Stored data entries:
====

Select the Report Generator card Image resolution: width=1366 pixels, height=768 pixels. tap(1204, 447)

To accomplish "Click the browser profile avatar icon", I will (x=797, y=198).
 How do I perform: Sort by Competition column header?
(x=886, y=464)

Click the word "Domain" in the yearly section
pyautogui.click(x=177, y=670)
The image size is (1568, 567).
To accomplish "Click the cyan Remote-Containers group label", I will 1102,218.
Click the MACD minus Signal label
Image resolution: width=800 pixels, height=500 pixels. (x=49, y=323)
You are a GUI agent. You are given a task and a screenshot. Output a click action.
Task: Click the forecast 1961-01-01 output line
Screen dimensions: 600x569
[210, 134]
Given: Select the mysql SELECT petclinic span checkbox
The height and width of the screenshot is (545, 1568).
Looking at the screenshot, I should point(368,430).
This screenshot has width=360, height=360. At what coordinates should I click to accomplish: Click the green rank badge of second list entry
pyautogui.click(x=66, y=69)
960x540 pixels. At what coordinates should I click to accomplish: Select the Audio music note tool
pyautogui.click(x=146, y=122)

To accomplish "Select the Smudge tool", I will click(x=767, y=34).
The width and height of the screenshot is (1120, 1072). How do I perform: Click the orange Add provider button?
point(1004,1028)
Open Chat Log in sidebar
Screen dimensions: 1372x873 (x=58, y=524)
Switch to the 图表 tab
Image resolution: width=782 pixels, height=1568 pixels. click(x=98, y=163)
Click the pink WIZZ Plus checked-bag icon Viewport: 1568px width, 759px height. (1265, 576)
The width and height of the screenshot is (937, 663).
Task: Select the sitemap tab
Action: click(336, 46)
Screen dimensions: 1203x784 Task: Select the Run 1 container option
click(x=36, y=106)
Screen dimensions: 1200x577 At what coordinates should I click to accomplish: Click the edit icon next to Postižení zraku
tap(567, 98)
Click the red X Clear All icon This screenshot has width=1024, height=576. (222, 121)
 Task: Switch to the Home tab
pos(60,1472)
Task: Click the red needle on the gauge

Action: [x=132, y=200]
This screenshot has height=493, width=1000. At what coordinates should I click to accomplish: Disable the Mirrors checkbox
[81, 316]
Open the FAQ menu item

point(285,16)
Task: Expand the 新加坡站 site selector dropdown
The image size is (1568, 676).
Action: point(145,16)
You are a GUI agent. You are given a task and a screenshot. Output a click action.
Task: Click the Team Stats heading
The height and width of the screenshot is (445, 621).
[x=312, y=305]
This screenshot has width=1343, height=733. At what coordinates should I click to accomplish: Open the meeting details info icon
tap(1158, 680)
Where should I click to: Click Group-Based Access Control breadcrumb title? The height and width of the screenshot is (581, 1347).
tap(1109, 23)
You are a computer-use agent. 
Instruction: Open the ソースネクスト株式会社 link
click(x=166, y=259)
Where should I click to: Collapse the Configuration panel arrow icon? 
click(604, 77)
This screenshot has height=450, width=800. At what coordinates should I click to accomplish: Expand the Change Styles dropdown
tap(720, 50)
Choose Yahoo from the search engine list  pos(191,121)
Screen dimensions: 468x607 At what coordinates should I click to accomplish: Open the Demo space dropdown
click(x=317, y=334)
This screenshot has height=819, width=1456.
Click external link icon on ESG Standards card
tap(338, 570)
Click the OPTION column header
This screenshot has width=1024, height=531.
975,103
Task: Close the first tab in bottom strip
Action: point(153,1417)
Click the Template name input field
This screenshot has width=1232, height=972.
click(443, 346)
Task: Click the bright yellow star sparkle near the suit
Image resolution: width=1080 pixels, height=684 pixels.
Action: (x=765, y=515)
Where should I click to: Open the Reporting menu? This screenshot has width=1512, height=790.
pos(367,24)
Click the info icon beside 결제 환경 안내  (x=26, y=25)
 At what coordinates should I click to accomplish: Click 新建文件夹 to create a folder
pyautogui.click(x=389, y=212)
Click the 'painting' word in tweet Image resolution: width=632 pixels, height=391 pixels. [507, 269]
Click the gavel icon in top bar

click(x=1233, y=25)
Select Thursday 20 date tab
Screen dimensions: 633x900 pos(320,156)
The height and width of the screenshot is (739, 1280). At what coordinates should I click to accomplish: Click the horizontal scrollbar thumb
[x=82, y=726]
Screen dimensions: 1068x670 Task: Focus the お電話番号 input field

====

YOUR TASK:
Would you print, exactly as written, every line above from the one holding "This screenshot has height=493, width=1000." through the one holding "Task: Click the Team Stats heading", with both included and no other lines?

YOUR RESPONSE:
This screenshot has height=493, width=1000. At what coordinates should I click to accomplish: Disable the Mirrors checkbox
[81, 316]
Open the FAQ menu item

point(285,16)
Task: Expand the 新加坡站 site selector dropdown
The image size is (1568, 676).
Action: point(145,16)
You are a GUI agent. You are given a task and a screenshot. Output a click action.
Task: Click the Team Stats heading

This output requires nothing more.